В смелой и проницательной речи Троцкого отразилась его глубокая вера в революционные изменения. Но он еще не закончил. Следующей темой стали погромы. За всю свою революционную жизнь Троцкий всего несколько раз публично говорил о насилии по отношению к евреям, одним из которых был он сам. Он не рассматривал свое еврейское происхождение как основной фактор, сформировавший его как личность, и отвергал мысль о том, что страдания евреев были одной из причин его ненависти к царскому режиму. Но при этом он питал глубокое отвращение к погромам и понимал, что российские власти поощряют их для того, чтобы, с одной стороны, наказать невинные еврейские семьи за революционную деятельность других евреев, а с другой – отвлечь своих собственных сторонников от истинных причин кризиса в стране. Троцкий никогда не терпел физических нападок на евреев и часто вмешивался в ситуацию, осуждая подобное насилие и организуя оборону. На суде он говорил:

Для нас стояло вне всякого сомнения, что за декоративными бандами хулиганов стоит властная рука правящей клики. То, что у нас есть, это не национальная власть, а автомат массовых убийств.
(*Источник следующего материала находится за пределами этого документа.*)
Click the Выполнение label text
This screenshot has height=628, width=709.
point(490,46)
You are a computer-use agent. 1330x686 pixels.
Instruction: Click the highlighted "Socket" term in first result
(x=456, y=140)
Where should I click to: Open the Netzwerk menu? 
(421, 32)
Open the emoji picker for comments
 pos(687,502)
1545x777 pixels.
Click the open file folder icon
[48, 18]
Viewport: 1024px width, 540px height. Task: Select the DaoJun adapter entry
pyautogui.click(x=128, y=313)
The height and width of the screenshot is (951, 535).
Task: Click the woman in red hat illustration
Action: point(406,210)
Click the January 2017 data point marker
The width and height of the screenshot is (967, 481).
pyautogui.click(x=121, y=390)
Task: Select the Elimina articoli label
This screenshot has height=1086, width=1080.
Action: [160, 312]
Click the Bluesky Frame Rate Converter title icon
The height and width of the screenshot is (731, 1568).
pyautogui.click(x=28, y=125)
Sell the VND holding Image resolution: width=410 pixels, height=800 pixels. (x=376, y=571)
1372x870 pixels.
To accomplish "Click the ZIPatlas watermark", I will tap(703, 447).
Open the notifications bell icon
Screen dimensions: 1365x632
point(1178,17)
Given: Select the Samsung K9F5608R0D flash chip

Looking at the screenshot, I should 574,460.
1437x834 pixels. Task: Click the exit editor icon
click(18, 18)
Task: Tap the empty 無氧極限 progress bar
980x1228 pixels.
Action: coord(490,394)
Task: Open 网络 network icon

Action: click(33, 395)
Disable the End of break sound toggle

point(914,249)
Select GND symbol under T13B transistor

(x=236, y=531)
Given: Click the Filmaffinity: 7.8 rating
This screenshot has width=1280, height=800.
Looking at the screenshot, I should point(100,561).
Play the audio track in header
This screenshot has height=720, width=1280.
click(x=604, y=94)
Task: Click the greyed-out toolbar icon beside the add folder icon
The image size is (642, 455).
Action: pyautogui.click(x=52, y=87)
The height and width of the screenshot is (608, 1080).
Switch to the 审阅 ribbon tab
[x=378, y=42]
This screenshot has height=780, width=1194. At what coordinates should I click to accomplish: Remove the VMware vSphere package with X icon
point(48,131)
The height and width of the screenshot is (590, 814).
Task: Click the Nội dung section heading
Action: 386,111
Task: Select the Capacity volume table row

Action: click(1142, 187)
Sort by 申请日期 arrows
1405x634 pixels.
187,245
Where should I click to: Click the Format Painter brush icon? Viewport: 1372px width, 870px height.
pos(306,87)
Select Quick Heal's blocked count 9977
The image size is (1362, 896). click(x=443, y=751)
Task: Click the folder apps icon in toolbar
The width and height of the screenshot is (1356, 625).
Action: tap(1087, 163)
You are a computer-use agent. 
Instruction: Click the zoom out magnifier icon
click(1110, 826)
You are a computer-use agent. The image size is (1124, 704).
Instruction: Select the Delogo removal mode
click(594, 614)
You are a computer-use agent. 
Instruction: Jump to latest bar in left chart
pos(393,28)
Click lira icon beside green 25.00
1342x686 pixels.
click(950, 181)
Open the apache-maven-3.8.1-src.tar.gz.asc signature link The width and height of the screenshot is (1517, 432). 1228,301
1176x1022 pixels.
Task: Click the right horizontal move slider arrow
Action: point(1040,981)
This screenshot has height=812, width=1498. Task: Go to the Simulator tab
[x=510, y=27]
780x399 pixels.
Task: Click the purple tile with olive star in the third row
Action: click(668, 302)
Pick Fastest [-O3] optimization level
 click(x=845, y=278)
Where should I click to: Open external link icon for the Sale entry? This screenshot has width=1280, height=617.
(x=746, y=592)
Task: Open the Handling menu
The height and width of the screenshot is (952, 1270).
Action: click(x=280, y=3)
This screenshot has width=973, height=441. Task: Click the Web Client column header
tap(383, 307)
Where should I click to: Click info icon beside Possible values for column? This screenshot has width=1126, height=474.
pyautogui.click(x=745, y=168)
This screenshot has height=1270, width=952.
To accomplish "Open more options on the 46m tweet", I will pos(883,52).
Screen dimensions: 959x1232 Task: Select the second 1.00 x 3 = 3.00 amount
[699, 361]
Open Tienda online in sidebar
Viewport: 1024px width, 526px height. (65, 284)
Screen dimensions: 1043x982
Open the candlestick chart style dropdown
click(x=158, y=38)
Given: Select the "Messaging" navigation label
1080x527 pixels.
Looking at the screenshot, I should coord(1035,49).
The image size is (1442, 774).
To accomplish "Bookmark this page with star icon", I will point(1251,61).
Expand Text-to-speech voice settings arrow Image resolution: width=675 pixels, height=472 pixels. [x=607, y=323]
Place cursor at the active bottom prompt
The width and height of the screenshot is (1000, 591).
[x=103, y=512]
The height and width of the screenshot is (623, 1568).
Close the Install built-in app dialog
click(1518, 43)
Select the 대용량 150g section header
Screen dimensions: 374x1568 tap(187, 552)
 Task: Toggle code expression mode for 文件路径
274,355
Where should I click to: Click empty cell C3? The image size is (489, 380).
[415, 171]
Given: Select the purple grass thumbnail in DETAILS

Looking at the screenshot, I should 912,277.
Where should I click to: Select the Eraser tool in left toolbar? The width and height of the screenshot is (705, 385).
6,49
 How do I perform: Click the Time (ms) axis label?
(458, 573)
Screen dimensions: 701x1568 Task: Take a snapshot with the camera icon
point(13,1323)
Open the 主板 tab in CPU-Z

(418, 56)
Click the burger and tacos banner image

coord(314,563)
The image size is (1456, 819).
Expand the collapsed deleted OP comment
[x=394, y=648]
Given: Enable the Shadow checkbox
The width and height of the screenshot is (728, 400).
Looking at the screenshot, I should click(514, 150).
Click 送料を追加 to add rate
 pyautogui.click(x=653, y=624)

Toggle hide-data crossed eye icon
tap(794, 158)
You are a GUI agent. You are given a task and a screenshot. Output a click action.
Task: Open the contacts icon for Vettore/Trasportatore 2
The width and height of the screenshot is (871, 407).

Иначе я не могу определить той правительственной машины, которая режет на части живое тело нашей страны. И если мне скажут, что погромы, убийства, поджоги, насилия… если мне скажут, что все, происходившее в Твери, Ростове, Курске, Седлеце… если мне скажут, что Кишинев, Одесса, Белосток есть образ правления Российской империи, – тогда я признаю вместе с прокуратурой, что в октябре и ноябре мы прямо и непосредственно вооружались против образа правления Российской империи.

Ни один из революционеров-неевреев никогда в столь дерзкой форме не упрекал царских чиновников в жестокой антисемитской злобе.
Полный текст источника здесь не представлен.